Ihit the speaker button as my phone rings. Then, setting it face-up on the grass in front of the cottage, I sit beside it and breathe.

It’s not the first time I’ve called my dad since leaving Texas, but it will be the first time I’m asking real questions—and making sure I get real answers.

“Bluebell?”

I close my eyes. “Hi, Dad.”

“Are you okay?”

My heart tightens like a punctured ball being squeezed of its last breath, yet, for a nanosecond, I’m tempted to sayyeslike always. My mouth opens and shuts before I’m able to push out an honest, “No,” and the word leaves a strange texture on my tongue. Heavier than lumber and stickier than glue. It’s going to take longer than I thought to get used to this side of myself. “Remember the last time we spoke, when my flight landed in Sacramento?”

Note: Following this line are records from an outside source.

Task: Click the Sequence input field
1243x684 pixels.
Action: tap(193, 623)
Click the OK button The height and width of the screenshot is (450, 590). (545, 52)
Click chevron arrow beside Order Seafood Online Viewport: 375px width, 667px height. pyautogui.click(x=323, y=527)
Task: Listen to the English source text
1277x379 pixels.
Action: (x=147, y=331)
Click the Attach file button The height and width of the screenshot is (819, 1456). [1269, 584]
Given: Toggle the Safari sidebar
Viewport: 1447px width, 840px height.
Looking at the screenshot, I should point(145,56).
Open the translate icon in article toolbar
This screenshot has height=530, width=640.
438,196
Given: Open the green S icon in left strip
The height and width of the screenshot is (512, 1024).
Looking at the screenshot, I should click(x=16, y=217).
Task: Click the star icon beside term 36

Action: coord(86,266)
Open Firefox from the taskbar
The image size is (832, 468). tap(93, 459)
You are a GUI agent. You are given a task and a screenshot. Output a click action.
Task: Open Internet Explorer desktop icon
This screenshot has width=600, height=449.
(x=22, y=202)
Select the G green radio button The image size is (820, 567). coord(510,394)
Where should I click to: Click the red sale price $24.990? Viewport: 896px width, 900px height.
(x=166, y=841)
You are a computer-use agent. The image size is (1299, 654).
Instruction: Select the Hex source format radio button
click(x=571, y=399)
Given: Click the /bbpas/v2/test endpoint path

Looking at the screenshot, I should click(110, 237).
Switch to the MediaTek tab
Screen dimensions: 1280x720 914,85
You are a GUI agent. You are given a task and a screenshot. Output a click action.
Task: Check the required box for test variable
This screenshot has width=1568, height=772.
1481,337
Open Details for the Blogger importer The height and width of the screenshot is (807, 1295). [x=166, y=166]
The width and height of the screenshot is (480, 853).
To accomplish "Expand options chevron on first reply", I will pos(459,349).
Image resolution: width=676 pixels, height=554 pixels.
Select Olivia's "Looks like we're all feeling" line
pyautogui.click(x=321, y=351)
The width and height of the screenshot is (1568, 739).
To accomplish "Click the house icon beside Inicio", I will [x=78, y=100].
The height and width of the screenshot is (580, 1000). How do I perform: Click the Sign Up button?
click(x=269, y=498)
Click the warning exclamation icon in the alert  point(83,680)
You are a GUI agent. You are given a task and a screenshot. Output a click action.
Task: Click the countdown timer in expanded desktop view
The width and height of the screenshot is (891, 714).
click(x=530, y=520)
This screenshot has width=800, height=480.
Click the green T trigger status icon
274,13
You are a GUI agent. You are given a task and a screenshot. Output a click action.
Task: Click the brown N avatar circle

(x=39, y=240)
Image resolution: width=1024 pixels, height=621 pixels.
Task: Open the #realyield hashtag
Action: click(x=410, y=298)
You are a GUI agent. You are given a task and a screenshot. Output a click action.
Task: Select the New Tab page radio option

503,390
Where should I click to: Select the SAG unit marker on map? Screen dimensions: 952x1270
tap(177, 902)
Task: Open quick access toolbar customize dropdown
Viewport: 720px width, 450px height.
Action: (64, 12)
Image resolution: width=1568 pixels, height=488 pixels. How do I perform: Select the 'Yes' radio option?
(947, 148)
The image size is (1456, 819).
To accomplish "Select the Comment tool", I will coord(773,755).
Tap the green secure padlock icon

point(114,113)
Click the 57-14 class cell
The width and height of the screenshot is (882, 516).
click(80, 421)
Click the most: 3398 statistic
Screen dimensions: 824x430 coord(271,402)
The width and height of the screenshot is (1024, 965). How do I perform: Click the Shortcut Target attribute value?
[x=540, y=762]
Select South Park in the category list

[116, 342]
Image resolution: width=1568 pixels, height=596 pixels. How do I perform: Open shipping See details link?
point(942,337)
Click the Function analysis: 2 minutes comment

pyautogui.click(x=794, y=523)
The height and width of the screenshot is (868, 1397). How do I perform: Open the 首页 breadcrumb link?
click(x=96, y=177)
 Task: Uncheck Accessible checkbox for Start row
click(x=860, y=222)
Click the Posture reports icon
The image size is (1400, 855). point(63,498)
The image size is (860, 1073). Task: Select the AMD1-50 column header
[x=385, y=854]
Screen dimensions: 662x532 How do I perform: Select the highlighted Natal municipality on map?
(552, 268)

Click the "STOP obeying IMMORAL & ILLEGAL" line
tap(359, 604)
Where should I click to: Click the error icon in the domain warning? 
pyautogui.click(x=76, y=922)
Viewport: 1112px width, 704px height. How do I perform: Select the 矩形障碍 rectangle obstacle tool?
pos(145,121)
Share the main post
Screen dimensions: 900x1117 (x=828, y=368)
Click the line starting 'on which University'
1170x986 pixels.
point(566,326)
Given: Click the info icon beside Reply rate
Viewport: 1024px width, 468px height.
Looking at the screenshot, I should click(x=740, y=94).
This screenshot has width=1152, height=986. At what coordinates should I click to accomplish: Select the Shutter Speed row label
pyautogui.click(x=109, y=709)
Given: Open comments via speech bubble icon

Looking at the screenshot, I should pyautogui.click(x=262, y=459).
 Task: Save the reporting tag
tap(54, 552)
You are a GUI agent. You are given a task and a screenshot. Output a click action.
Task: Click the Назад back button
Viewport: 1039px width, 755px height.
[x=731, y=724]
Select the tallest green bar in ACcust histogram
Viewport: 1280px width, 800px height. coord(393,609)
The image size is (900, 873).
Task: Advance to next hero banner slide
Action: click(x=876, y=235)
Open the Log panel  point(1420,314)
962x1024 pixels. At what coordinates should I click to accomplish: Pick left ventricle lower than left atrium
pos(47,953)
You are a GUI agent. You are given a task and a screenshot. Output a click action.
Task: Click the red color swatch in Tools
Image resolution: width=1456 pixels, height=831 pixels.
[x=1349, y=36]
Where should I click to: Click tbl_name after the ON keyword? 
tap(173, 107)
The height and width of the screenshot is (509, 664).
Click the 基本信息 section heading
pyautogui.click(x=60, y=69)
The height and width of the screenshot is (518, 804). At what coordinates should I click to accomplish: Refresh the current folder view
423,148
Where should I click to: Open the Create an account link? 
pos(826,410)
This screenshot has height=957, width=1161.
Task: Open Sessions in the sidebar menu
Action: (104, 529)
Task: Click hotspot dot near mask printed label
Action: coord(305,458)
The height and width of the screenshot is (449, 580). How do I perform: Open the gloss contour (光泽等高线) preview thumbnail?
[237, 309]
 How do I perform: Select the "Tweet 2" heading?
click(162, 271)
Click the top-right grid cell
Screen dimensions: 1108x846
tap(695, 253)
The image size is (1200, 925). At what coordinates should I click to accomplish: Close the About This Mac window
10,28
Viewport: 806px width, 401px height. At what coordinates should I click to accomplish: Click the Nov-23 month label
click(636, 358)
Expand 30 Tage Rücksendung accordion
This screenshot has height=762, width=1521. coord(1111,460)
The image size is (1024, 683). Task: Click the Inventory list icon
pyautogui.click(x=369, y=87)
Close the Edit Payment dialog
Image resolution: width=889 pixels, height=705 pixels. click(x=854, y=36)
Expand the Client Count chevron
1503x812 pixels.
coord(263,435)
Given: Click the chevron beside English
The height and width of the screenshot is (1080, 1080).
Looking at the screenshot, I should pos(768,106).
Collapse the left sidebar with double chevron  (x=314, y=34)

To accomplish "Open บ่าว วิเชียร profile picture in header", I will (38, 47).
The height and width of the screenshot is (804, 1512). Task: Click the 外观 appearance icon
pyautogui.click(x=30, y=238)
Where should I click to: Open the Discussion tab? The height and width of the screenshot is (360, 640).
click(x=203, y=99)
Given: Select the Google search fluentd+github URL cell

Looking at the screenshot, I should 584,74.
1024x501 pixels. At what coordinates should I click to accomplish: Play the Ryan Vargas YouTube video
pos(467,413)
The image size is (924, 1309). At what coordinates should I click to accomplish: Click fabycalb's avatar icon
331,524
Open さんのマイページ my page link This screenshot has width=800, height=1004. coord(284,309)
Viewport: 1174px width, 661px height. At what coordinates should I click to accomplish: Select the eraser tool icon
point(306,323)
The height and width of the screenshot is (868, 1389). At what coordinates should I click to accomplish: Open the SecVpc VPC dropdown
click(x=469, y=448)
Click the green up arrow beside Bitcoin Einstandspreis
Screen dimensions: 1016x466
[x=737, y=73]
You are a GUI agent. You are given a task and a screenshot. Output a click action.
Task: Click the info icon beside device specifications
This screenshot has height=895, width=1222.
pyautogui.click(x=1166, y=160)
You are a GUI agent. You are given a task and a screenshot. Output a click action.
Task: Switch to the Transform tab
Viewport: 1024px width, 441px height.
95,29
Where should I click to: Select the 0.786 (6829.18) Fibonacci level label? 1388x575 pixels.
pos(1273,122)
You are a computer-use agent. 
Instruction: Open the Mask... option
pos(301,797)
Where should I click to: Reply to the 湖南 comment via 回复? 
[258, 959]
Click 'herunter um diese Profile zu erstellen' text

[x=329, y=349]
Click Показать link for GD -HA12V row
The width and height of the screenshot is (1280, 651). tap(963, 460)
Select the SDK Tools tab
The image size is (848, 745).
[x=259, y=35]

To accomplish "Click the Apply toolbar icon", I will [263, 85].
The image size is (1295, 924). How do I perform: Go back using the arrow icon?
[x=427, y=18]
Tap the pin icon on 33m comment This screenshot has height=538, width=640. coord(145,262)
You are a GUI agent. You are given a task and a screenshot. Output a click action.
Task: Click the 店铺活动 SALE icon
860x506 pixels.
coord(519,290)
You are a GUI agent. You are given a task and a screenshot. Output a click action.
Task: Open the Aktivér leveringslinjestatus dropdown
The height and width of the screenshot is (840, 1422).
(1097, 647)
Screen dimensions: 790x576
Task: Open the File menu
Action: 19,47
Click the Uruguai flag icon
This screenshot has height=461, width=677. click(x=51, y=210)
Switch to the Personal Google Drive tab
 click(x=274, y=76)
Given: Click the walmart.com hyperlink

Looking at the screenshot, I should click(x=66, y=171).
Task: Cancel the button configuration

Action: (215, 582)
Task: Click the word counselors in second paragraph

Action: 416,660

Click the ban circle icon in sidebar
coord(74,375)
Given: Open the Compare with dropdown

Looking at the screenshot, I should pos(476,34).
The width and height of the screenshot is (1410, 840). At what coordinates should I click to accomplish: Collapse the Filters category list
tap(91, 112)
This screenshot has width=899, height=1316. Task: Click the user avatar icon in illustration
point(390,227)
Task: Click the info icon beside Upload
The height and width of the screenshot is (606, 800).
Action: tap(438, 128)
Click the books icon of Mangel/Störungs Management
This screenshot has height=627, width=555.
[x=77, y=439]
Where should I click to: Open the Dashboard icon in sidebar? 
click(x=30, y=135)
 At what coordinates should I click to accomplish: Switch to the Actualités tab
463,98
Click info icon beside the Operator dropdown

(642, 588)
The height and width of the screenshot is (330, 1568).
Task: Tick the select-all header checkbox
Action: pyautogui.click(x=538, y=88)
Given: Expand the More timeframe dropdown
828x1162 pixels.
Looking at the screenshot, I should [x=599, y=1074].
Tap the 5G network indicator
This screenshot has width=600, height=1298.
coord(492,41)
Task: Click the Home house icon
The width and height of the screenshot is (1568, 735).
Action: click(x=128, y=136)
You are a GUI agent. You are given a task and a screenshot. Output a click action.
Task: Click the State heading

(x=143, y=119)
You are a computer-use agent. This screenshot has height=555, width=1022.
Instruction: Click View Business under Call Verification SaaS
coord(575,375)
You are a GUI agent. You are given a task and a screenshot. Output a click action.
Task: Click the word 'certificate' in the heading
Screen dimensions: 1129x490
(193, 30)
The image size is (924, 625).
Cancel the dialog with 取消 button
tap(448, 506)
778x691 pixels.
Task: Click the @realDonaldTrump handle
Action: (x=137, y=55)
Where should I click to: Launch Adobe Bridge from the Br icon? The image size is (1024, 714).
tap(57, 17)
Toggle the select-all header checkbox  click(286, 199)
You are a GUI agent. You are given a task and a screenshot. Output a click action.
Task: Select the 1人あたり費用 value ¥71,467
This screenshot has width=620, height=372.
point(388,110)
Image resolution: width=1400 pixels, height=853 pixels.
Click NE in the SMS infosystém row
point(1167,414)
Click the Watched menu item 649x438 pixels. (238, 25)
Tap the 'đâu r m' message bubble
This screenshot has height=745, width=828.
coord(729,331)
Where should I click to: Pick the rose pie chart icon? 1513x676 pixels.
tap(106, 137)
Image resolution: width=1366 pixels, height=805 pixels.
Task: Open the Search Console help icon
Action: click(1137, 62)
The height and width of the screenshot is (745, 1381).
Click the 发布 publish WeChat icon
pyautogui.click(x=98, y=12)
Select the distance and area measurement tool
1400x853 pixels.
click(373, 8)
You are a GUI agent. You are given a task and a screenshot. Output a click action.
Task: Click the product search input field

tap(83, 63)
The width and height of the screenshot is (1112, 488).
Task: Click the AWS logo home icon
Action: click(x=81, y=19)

“You told me you have questions.”

“Yeah. I’m ready to ask them.”

There’s a pause. A long exhale. “All right.”

“Promise no lies, okay?”

“I’ve never lied to you, Bl—”

“A lie by omission is still dishonest. I can’t understand the full picture if you leave things out. Don’t be careful with me, Dad. Be real.”

Another pause. “Okay. I think I can do that.”

I inhale, staring past the open field beyond the cottage and into the masses of towering trees ahead. “What really happened between you and my mom all those years ago?”

A sigh seeps through the connection. “Everything I told you is still true. She was ... well, you know Susie. Full of life and uninhibited. In other words, the polar opposite of me.”

A quiet laugh hits my ears, pulling a sad smile from my lips. I know a bit about opposites attracting.

“When we were together, she brought me higher than I’d ever been. So high that almost twenty years later, I still think about it more than I should. But that’s the thing about Susie: her highs were incredibly high, but her lows ...” The line goes silent for one second, two, three. “They were rock bottom, Bluebell. The kind of rock bottom I never knew existed. It wasn’t just her highs that affected me so profoundly, but her lows too, and, unfortunately, she began to see that. I think that’s when she first started distancing herself from me.”